UN chief urges India to put pressure on Myanmar to resolve Rohingya crisis

October 3, 2018

TEHRAN - Voicing serious concern over the plight of Rohingya refugees living in the ramshackle camps in Bangladesh under appalling conditions, United Nations chief Antonio Guterres has urged India to put pressure on Myanmar and support Bangladesh.

Guterres, who was on his maiden visit to India, said he had never seen a community so discriminated in the world as Rohingyas, urging the Indian government to “help these people”.

“What can India do? Support Bangladesh in helping these people because there is a huge humanitarian problem,” he said on the sidelines of a seminar in New Delhi late on Tuesday. “Second, to put pressure on Myanmar, the military in Myanmar for reconciliation and create conditions for these people to go back. These people will not go back in present circumstances,” the UN secretary general said.
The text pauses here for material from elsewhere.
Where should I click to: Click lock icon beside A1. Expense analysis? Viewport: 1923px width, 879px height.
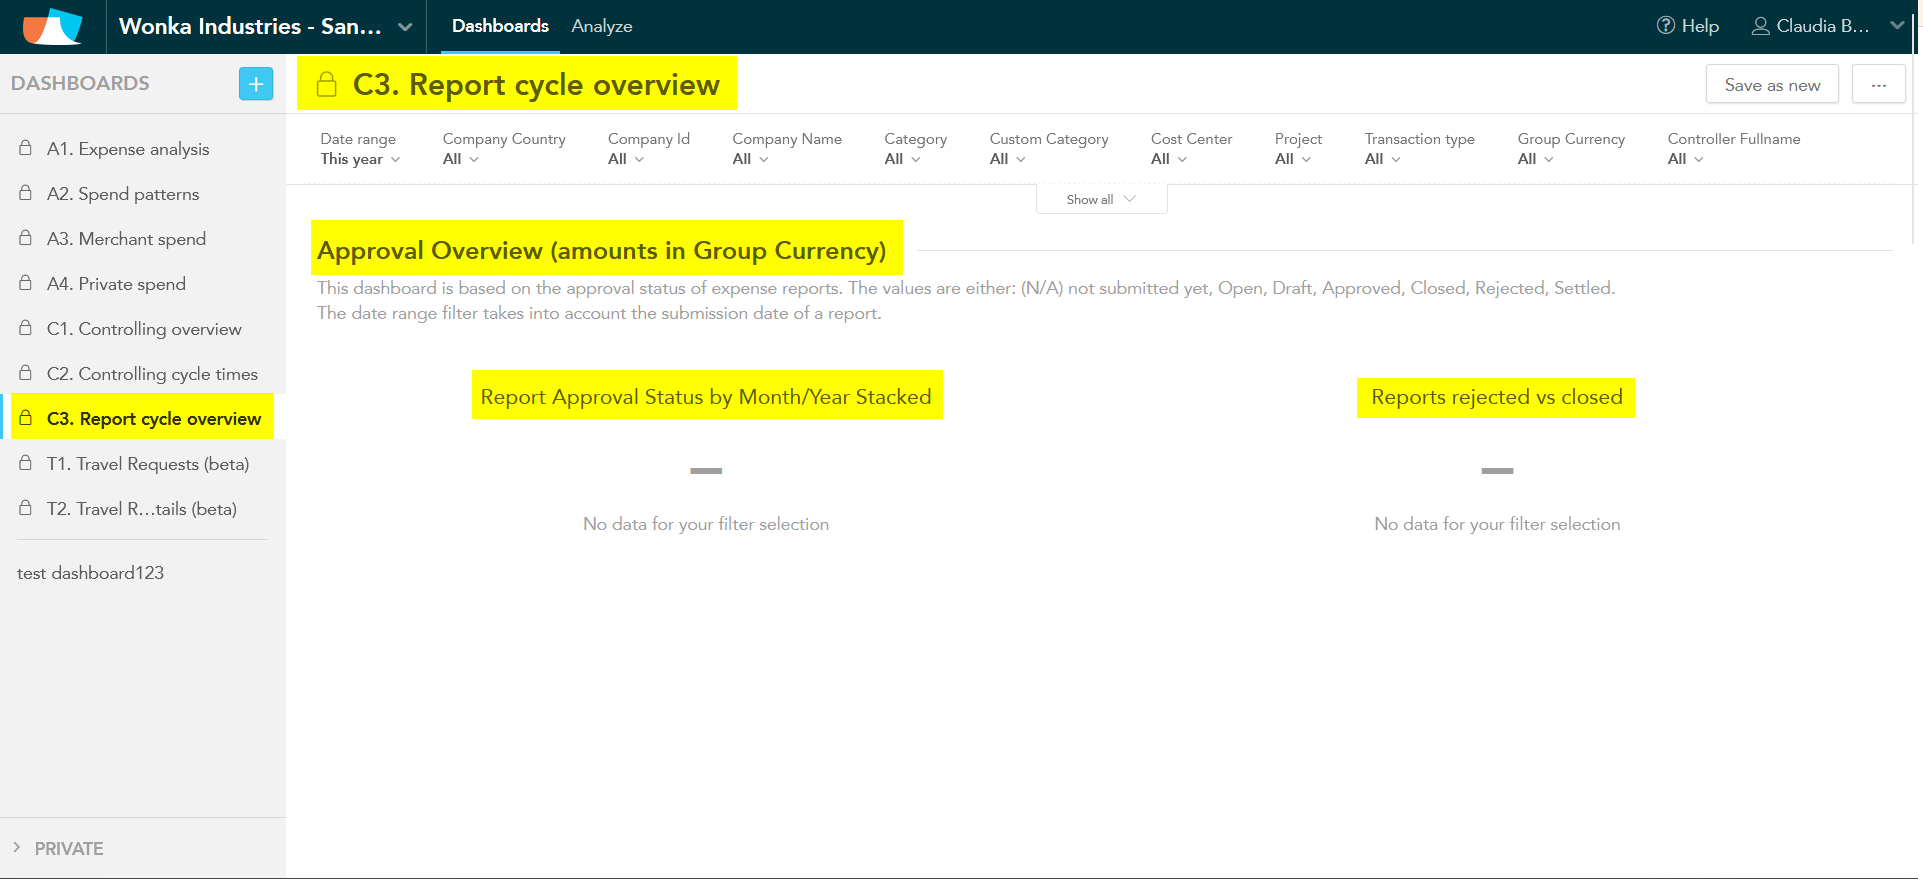(x=26, y=148)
Guterres further said that to keep Rohingyas in such a “discriminatory situation” is "”an invitation for terrorist groups” to exploit the situation. “There should be accountability to those crimes,” he said, referring to the atrocities unleashed on Rohingya refugees by Myanmar regime.  

Rohingyas, he asserted, do not have access to healthcare and education and there was a deep-rooted feeling of racism against them in the Myanmarese society. Recalling his visit to Myanmar as the High Commissioner for Refugees, he said at that time the president of Myanmar had asked him to resettle Rohingyas in some other countries.
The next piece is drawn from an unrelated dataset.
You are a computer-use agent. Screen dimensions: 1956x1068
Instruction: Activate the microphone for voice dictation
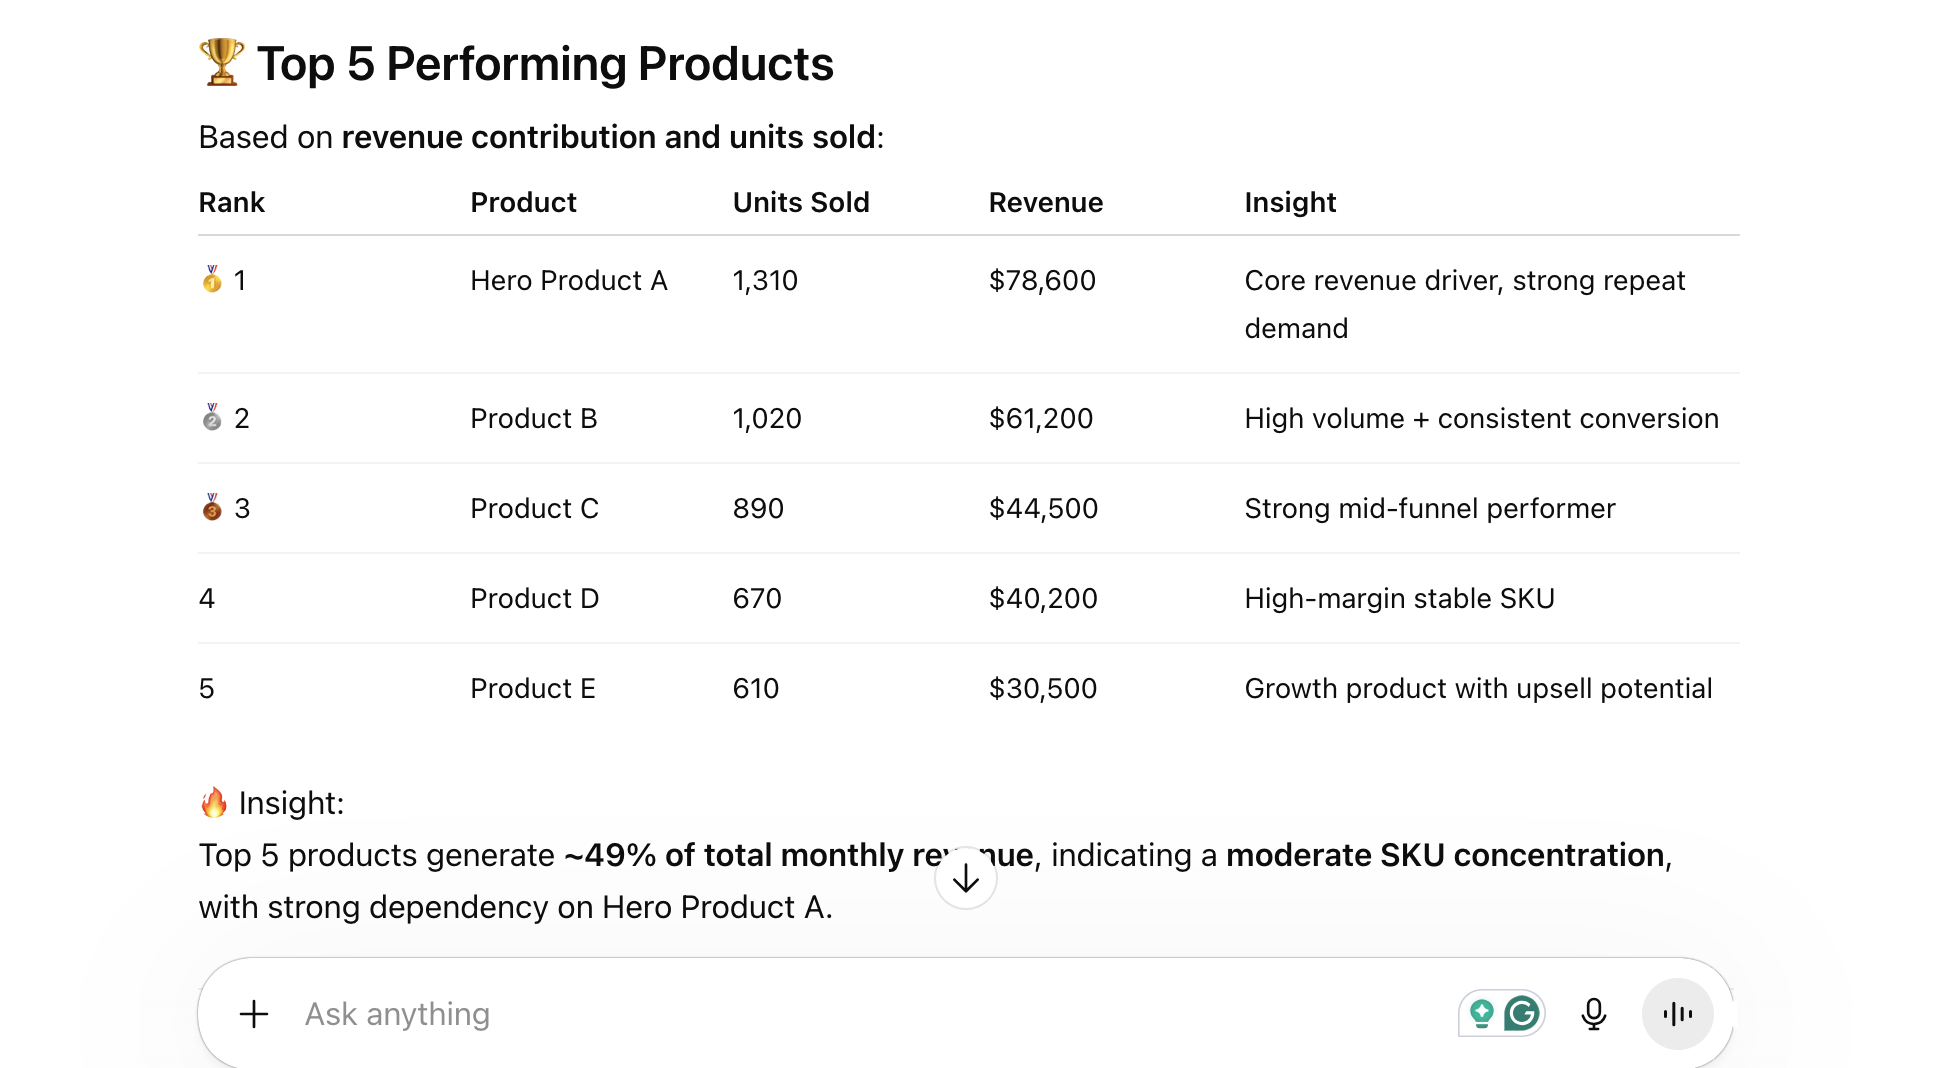1594,1013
“To make them refugees is not my role. My role is to solve the problem of refugees. This shows how deeply-rooted is the negative perception of the Rohingyas. This was intensified by some hate speech by some monks on social media. There are over one million people in Bangladesh. They were people burnt, raped,” he said.

Guterres said “even if there was a provocation, the reaction of the armed forces was brutal,” calling for political reconciliation so that the repatriation of Rohingyas could be facilitated.

India, as a neighor of Myanmar, can play an important role in resolving the Rohingya crisis, believe experts. In July, Indian home minister Rajnath Singh, during his visit to Bangladesh, had pledged help in the safe, speedy and sustainable return of Rohingya refugees to their homes.

India’s foreign minister Sushma Swaraj, during her visit to Myanmar in May this year, had also offered to help in safe, speedy and sustainable return of Rohingyas. However, India has chosen not to put pressure on Myanmar government in resolving this crisis.

Meanwhile, Bangladesh has delayed the planned relocation of some of the Rohingya refugees to an inlet in Bay of Bengal, according to news reports. The Bangladesh Navy has been building a facility for the refugees forced out from Rakhine province of Myanmar following a brutal campaign by the country’s military one year ago.

As per conservative estimates, there are around 905,000 Rohingya refugees presently in Bangladesh's Cox's Bazar, although some human rights bodies have put the figure higher.

The exodus of Rohingyas from Rakhine state started in October 2016. Almost 200,000 of them fled to neighboring Bangladesh that time and settled in Cox’s Bazar. However, in August last year, more than 720,000 Rohingya Muslims fled to Bangladesh en masse to escape persecution, murder, arson and rape.

The savagery in Rakhine was described by the United Nations as “a textbook example of ethnic cleansing”.